Avant de décrire brièvement le contenu des trois articles, reste à savoir si l’on peut parler de la criminologie comme d’une discipline, question qui ne fait pas du tout l’unanimité. Pour certains, en effet, la criminologie ne peut pas prétendre au statut d’une « véritable » discipline parce qu’elle ne répond pas aux caractéristiques qui sont présentes dans une autre discipline prise comme modèle-type de « savoir scientifique autonome ». Ce modèle suppose qu’une science doit avoir un « objet propre », des « théories propres » ou encore une « méthodologie à elle seule ». En transposant ici les propos d’un sociologue allemand, nous pourrions dire : cette vision implique « too much ontology » (Luhmann, 1984 : 139). C’est pourtant cette conception substantialiste de « discipline » qui prévaut jusqu’aux années 1970 en Occident, lorsque la criminologie a déployé massivement des efforts pour s’institutionnaliser. Quoique d’une manière plus nuancée, c’est encore largement à partir de cette conception que l’on se pose des questions sur le statut de la criminologie. Certes, de part et d’autre, on a tout particulièrement abandonné l’argumentaire d’une méthodologie propre. Aujourd’hui, les disciplines en sciences sociales ne prétendent plus avoir une « méthodologie spécifique ». Cependant, on insistera encore sur l’énoncé que la criminologie serait seulement un champ d’étude en raison du fait qu’elle n’a pas de théories propres. Il est vrai que la criminologie n’a pas de théories propres. C’est la raison pour laquelle elle ne peut pas se constituer comme discipline sur la base de cette caractéristique et de cette forme de différenciation. Par ailleurs, il faut porter plus d’attention aux énoncés qui affirment ou nient l’existence d’un « objet » de la criminologie. Car ces énoncés peuvent être marqués par des propos essentialistes. Ce qui nous paraît indiscutable, c’est que la criminologie a au moins des « problèmes de connaissance », sans lesquels aucune discipline scientifique ne pourrait se constituer. La question revient alors à celle de savoir si une discipline scientifique exige, « pour exister », des attributs de nature substantielle (comme telle ou telle caractéristique nécessaire) ou si, au contraire, un sous-système (discipline) du système scientifique peut être créé sous d’autres formes de portrait identitaire et de différenciation avec son environnement interne (les autres disciplines).
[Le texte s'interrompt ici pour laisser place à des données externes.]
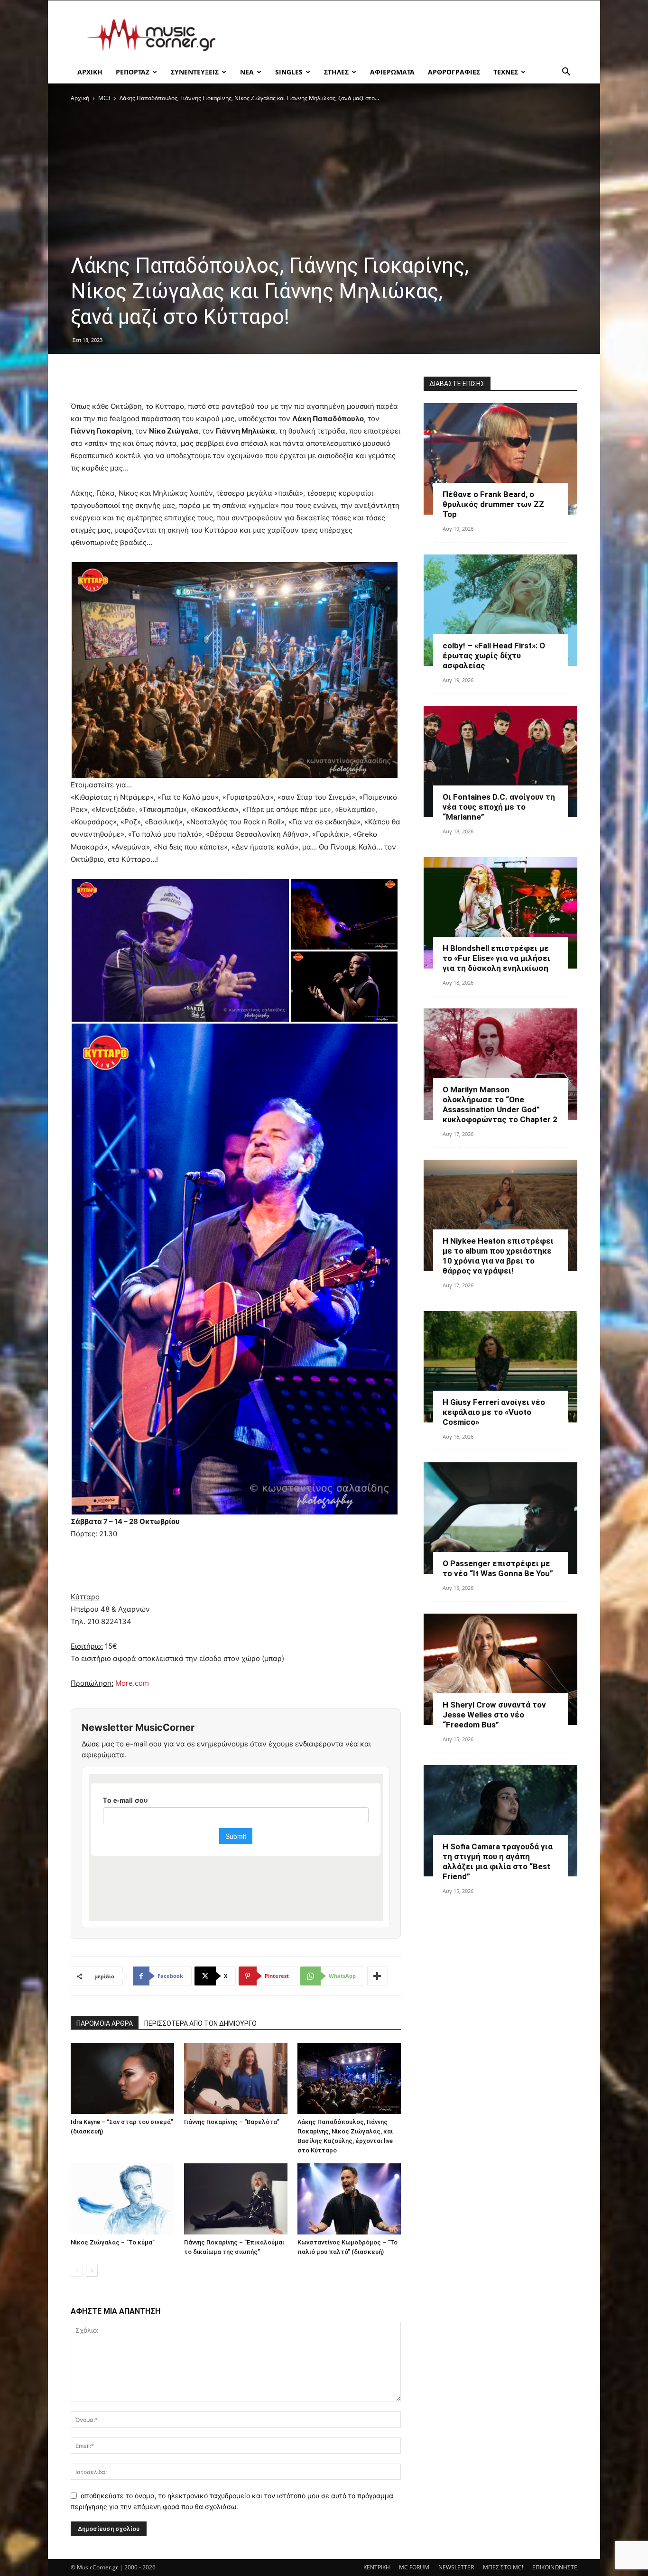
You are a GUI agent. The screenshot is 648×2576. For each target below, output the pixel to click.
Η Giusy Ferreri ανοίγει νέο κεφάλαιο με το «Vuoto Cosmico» (494, 1412)
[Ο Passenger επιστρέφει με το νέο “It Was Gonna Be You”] (500, 1518)
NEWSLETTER (456, 2567)
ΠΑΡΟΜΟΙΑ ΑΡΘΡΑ (104, 2023)
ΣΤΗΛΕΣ (336, 71)
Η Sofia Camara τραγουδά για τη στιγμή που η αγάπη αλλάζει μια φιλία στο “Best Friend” (498, 1861)
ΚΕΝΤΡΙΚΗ (376, 2567)
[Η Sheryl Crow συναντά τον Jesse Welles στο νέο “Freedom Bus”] (500, 1669)
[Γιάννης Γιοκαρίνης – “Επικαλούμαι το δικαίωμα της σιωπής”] (235, 2198)
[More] (377, 1976)
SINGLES (289, 71)
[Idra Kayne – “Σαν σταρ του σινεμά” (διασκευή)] (122, 2078)
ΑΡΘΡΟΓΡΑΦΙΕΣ (454, 71)
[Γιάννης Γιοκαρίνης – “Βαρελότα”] (235, 2078)
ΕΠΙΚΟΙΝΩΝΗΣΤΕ (554, 2567)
Observez que les arguments d’ordre « substantif » n’ont été d’ailleurs évoqués que tardivement, dans certains contextes et pendant une courte période. Et ils ont été évoqués par les deux camps : (i) par ceux qui voyaient la criminologie comme une « discipline » et qui étaient souvent préoccupés par sa justification à titre d’unité universitaire autonome sur le plan organisationnel ; et (ii) par ceux qui s’opposaient à un tel projet ou qui voyaient d’un mauvais oeil les orientations de cette discipline.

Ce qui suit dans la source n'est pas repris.